When Schachter, Tines’ longtime business partner, suggested the two explore turning “The Black Clown” into a production back in 2011, Tines liked the idea of being the production’s lead performer and one of its creators.
“I became empowered to perform stories that I was connected to,” he said.
He was also attracted to Hughes’ clever juxtaposition of seriousness and humor, seen in “The Black Clown’s” subtitle. It is, Hughes writes, a “monologue to be spoken by a pure-blooded Negro in a white suit and hat of a clown, to the music of piano, or an orchestra.”

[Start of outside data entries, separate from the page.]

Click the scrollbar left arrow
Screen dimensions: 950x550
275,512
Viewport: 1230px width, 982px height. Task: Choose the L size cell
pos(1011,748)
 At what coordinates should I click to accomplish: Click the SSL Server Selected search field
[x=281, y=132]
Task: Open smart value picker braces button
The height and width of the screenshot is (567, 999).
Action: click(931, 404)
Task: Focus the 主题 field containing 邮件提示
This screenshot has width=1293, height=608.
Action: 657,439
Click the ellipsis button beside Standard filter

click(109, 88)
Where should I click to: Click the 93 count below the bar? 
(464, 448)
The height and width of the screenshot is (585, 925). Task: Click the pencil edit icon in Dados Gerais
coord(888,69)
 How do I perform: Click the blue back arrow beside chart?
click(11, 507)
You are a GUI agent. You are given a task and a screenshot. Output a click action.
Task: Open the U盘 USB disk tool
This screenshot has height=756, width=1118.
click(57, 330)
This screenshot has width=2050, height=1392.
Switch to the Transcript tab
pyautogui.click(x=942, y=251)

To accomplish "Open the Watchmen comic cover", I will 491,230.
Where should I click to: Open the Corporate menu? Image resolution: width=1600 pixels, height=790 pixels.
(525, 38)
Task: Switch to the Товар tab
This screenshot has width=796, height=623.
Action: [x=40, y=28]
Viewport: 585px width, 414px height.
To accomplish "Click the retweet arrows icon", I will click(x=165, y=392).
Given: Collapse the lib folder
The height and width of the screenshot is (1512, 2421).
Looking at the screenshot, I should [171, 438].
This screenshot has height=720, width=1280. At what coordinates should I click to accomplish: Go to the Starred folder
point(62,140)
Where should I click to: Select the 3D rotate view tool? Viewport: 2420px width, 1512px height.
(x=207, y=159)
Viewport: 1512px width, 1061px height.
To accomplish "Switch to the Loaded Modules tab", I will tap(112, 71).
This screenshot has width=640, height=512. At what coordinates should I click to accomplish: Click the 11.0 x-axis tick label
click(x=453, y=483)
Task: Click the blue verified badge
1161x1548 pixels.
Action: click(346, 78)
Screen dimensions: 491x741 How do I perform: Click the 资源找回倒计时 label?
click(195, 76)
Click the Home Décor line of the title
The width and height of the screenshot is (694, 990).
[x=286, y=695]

Hughes knows Black Americans’ “bloodline is interrupted, interceded, and infiltrated,” Tines said. “There is no real conception of a pure-blooded Negro, especially in the context of Harlem where [mostly] everyone has gone through someone’s plantation, or rape factory.”
Then emerges Hughes’ Black Clown persona, one who appears unserious on the surface, but in reality has and incredible depth of humanity. The Black Clown trades in “unseriousness” to make himself palatable to white people, forced to hide his intellect to survive.
“A person who is a clown is not real,” Tines said, aware of how certain segments of the population continue to view African Americans as clownlike figures and that these early 20th century views still bleed into modern politics. Just look at the recent gutting of the Voting Rights Act of 1965.
“So, why should I give you social services? Why should I care about your justice? Why should I give an inkling of what your artistic output is? You are wholesale not serious and not worth engaging as a full being,” Tines said rhetorically.
His production does not change even one of Hughes’ words.
The deep feelings felt in this production come from Tines’ emphasis on and repetition of lines like “Freedom,” in the verse about the Emancipation Proclamation or “Spit in my face” about the evils of Jim Crow. With the singing of the words “Suffer and struggle. Work, Pray, and Fight” Tines is standing behind Hughes’ unarguable assertation that equality isn’t an inalienable right for Black Americans, but must be fought for.
For Tines, the performance is a cathartic journey full of exhilarating peeks and valleys.
He’s had to learn “how far he can go,” so he doesn’t break down, especially during the song “Motherless Chile” one of the show’s lowest points that, he says, feels like a death in every performance.
When Hughes wrote “The Black Clown,” America was 33 years from the passage of the Civil Rights Act. Still, the Harlem Renaissance poet’s Black Clown finds agency. At the end of the poem and the opera, the Black Clown pronounces himself a man and stops denying his humanity in deference of white America, sarcastically referred to as the “civilized race.”
(Hughes died in 1967, three years after the Civil Rights Act was passed.)
“He tries to be palatable until he just can’t anymore,” Tines said. “He has to take [the clown suit] off for himself psychologically. Only he can take it off and he can only do that by engaging honestly with history.”